Task directions
Could you copy out the lines in the records below from the line with "Screen dimensions: 984x466" to the line with "pyautogui.click(x=1377, y=98)", with both of those lines included?

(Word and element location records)

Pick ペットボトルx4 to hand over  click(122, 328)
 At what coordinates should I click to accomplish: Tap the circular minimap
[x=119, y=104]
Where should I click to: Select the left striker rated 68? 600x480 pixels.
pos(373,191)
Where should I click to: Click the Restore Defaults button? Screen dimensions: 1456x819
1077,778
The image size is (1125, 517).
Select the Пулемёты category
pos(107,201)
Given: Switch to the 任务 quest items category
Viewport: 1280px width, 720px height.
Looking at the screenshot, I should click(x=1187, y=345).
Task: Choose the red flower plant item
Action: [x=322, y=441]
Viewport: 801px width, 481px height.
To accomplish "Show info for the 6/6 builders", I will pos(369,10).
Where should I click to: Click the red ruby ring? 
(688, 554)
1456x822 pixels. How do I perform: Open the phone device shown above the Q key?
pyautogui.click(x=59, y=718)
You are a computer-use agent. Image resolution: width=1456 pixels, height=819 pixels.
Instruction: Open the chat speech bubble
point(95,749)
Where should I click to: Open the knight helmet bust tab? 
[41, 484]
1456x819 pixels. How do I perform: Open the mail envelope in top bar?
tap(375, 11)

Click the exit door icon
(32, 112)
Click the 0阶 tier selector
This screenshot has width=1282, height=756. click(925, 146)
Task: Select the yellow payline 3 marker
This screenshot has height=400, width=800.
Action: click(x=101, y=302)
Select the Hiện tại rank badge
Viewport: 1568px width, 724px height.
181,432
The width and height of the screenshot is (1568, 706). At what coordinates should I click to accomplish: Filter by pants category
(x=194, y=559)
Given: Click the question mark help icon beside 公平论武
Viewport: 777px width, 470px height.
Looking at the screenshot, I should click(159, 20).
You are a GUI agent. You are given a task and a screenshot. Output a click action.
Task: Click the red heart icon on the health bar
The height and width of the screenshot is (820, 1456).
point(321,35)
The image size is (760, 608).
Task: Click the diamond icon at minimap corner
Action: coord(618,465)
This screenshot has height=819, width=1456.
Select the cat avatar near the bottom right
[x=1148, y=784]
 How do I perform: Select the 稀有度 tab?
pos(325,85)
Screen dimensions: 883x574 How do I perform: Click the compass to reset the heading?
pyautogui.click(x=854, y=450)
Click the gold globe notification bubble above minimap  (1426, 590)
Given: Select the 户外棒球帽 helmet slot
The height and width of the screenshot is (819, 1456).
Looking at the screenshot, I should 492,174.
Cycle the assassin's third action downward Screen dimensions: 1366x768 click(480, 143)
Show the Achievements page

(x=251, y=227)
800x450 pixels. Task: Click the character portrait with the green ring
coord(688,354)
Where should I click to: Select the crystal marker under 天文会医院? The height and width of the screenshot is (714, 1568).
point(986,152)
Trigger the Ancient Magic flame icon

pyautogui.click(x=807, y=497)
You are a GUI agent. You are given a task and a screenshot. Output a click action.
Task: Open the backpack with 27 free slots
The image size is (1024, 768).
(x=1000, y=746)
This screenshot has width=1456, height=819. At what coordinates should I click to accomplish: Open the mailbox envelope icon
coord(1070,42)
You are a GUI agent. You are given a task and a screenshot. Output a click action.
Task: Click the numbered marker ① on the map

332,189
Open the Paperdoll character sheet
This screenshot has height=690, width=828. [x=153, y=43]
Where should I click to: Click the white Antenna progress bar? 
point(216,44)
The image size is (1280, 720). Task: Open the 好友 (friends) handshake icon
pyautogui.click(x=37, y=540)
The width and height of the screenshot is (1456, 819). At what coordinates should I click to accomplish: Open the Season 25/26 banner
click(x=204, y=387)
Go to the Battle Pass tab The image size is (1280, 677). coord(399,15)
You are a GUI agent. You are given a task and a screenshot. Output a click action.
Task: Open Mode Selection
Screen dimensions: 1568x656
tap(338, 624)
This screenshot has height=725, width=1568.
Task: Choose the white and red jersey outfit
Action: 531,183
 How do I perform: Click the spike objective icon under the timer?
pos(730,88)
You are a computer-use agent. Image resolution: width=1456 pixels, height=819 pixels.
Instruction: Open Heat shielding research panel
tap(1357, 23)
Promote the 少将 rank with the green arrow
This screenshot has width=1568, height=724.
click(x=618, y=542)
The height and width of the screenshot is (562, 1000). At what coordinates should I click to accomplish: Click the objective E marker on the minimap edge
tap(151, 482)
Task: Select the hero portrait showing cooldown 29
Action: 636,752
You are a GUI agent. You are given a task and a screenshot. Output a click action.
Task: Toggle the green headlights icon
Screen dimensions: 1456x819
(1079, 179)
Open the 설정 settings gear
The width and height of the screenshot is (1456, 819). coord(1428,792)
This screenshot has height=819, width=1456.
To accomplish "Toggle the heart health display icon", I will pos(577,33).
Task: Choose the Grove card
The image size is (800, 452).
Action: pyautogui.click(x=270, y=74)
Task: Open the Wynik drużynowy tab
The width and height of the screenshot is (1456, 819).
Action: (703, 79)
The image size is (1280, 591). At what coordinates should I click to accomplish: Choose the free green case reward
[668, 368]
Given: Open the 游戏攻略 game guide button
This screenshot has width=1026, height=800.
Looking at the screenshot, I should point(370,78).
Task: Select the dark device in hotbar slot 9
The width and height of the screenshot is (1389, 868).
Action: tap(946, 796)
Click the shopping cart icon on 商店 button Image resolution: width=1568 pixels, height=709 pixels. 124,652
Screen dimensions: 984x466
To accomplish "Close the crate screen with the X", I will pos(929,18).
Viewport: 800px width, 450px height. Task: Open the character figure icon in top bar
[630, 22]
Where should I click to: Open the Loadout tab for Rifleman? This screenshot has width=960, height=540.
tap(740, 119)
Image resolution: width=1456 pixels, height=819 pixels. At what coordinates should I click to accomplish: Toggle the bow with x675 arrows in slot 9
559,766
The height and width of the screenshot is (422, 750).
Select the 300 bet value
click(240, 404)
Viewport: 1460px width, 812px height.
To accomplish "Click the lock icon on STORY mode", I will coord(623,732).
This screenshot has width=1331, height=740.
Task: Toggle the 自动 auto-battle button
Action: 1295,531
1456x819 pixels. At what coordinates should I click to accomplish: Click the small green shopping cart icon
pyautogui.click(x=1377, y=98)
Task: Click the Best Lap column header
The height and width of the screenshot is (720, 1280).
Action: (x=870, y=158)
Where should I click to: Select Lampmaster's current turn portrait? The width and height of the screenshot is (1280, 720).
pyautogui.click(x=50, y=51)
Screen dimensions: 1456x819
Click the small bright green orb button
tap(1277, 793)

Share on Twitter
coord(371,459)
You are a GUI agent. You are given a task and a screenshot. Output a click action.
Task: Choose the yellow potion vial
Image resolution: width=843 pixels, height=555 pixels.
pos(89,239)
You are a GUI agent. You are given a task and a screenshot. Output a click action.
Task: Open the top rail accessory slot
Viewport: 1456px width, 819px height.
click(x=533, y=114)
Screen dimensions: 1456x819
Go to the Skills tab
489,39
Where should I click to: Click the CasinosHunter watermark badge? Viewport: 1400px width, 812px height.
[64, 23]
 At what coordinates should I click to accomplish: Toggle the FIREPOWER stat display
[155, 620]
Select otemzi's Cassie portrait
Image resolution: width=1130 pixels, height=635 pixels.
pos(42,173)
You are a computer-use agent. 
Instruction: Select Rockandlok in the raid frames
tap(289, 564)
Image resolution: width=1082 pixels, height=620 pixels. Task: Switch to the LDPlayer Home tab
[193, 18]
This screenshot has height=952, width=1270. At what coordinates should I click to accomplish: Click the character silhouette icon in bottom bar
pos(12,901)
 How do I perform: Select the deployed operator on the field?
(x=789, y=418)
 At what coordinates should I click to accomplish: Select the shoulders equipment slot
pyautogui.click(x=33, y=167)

Solution to the exercise
Screen dimensions: 984x466
To accomplish "Close the crate screen with the X", I will pos(929,18).
Viewport: 800px width, 450px height. Task: Open the character figure icon in top bar
[630, 22]
Where should I click to: Open the Loadout tab for Rifleman? This screenshot has width=960, height=540.
tap(740, 119)
Image resolution: width=1456 pixels, height=819 pixels. At what coordinates should I click to accomplish: Toggle the bow with x675 arrows in slot 9
559,766
The height and width of the screenshot is (422, 750).
Select the 300 bet value
click(240, 404)
Viewport: 1460px width, 812px height.
To accomplish "Click the lock icon on STORY mode", I will coord(623,732).
This screenshot has width=1331, height=740.
Task: Toggle the 自动 auto-battle button
Action: 1295,531
1456x819 pixels. At what coordinates should I click to accomplish: Click the small green shopping cart icon
pyautogui.click(x=1377, y=98)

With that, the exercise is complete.